“We are here to try to understand the phenomena that take place in dense crowds and how to prevent the dangers linked to these crowds”, summarizes Julien Pettré, researcher at Inria (National Institute for Research in Digital Science and Technology) from reindeer.

The scientist leads a European program called CrowdDNA (the DNA of the crowd, literally), carried out since 2020 in partnership in particular with German, English and Spanish researchers.

Why did you choose the Hellfest, which ends on Sunday in Clisson (Loire-Atlantique) after an exceptionally extended version over two weekends?

“We know that there are dances linked to the music listened to where physical interactions will occur between individuals”, explains the researcher, installed with his team in a prefab behind the main stage throughout the festival.

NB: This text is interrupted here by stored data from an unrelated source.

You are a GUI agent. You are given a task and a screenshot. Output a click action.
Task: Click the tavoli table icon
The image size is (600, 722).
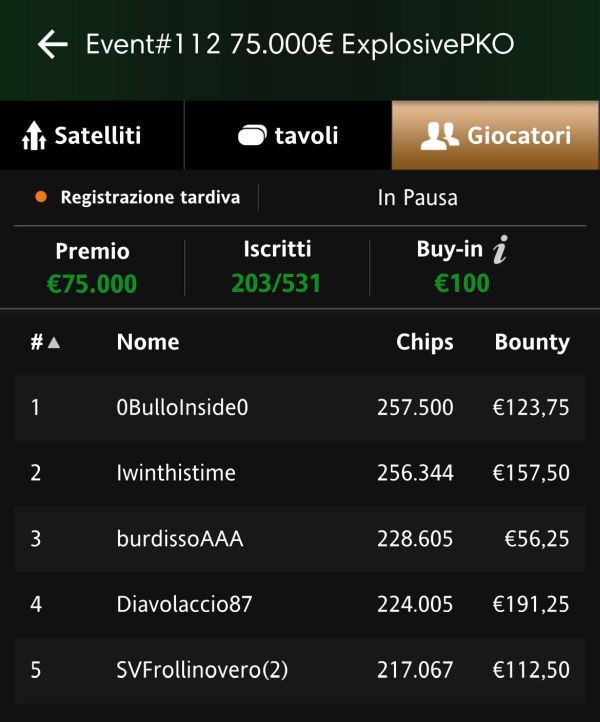pos(252,135)

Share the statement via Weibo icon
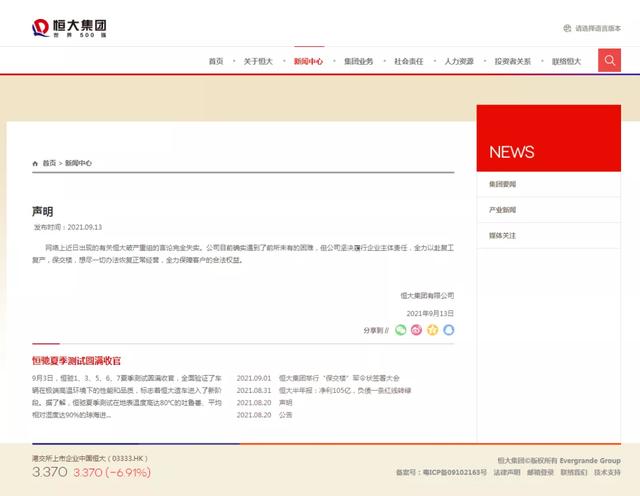point(416,330)
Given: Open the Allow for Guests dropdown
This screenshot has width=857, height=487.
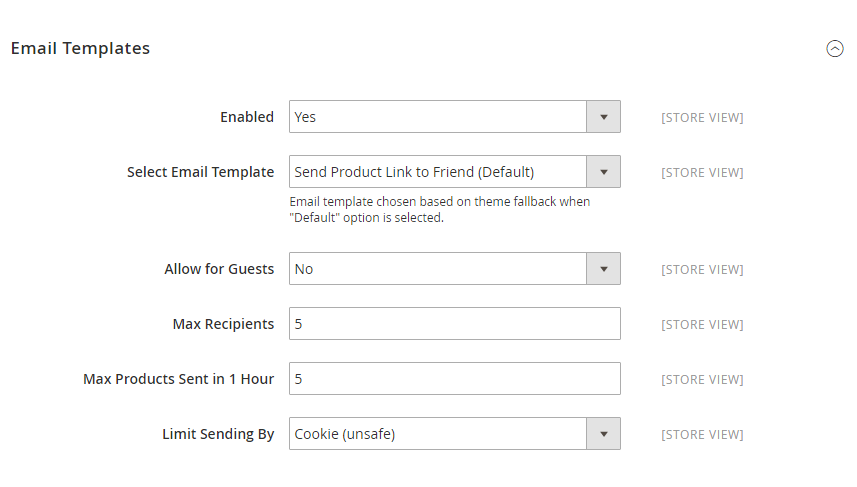Looking at the screenshot, I should click(x=438, y=269).

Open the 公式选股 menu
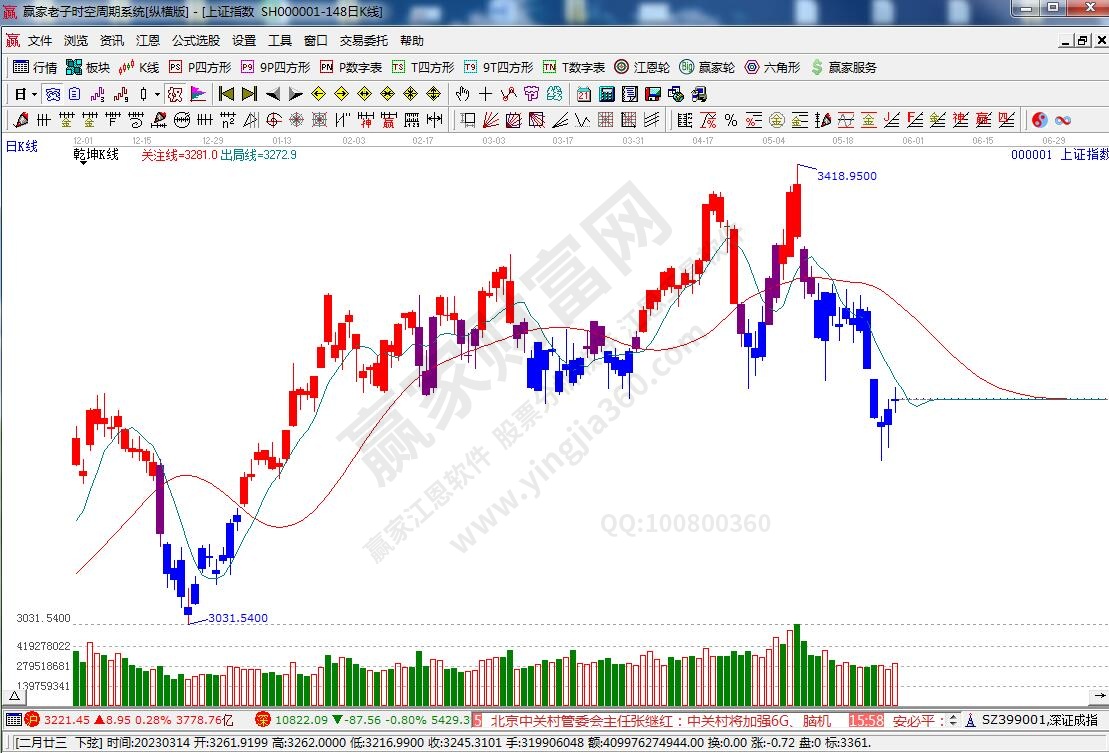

“Circle pits” (participants quickly run in a circle), “walls of death” (walls of death, two rows of festival-goers separated by a clear space run into them) and other pogos or slams (festival-goers carried by the crowd, lying ) have become essential rituals of the extreme music festival.

And a dream playground for these scientists.

“We are a bit like astronomers who come to observe the stars”, underlines Mr. Pettré. “But the crowd telescope doesn’t really exist so we’re mixing different types of data.”

To observe the moving constellations of Hellfest, the festival management agreed that Inria could recover the images filmed continuously by the cameras on the watchtowers of the “Warzone”, one of the six stages of the festival.

-Deadly Stampede-

For their part, once or twice a day, two young volunteers from the small team put on a special suit equipped with sensors distributed all over their bodies, which record their movement. The cap allows the team to spot them on the videos.

Even if their equipment may go unnoticed in a festival known for its eccentric outfits, they wear a t-shirt intended to warn the general public: “Hellfest and Inria are collaborating here to study the crowds”.

They then mingle with the crowd of the chosen concert, once or twice a day.

“We try to do everything,” explains Thomas Chatagnon, a 25-year-old Inria doctoral student. One of the volunteers is in charge of going to mingle with the “circle pits” or other “walls of death”, the second must let himself be carried by the flow or go up the crowd as if he wanted to leave the concert.

The most dangerous ? “The moments when you lose your balance”, judges the young researcher.

Compulsory figures, such as “walls of death” or “circle pits”, are not the riskiest. “It’s pretty controlled and only people who feel like going there go. Incidents happen when people haven’t decided to be there,” he said.

The information collected in the field will then be “coupled” with the videos, with a view to computer modeling the movements of the “guinea pigs” in the middle of the crowd.

With an objective as simple as it is ambitious: to invent new computer tools to detect in time the warning signs of a possible accident, or even of a catastrophic stampede like the one which left nine people dead and hundreds injured during a rap concert at the Astroworld festival in Houston (Texas) in November 2021.

“When we have detected these small signs of the spread of a movement in a crowd, we can alert the manager (of an event) who will decide whether or not to intervene to disperse the crowd”, explains for example the head of the project. .

The study, also conducted in the laboratory, in stadiums or in public places in the partner countries, must continue until 2024.

In the meantime, “we hope to come back to Hellfest next year!”, smiles the researcher.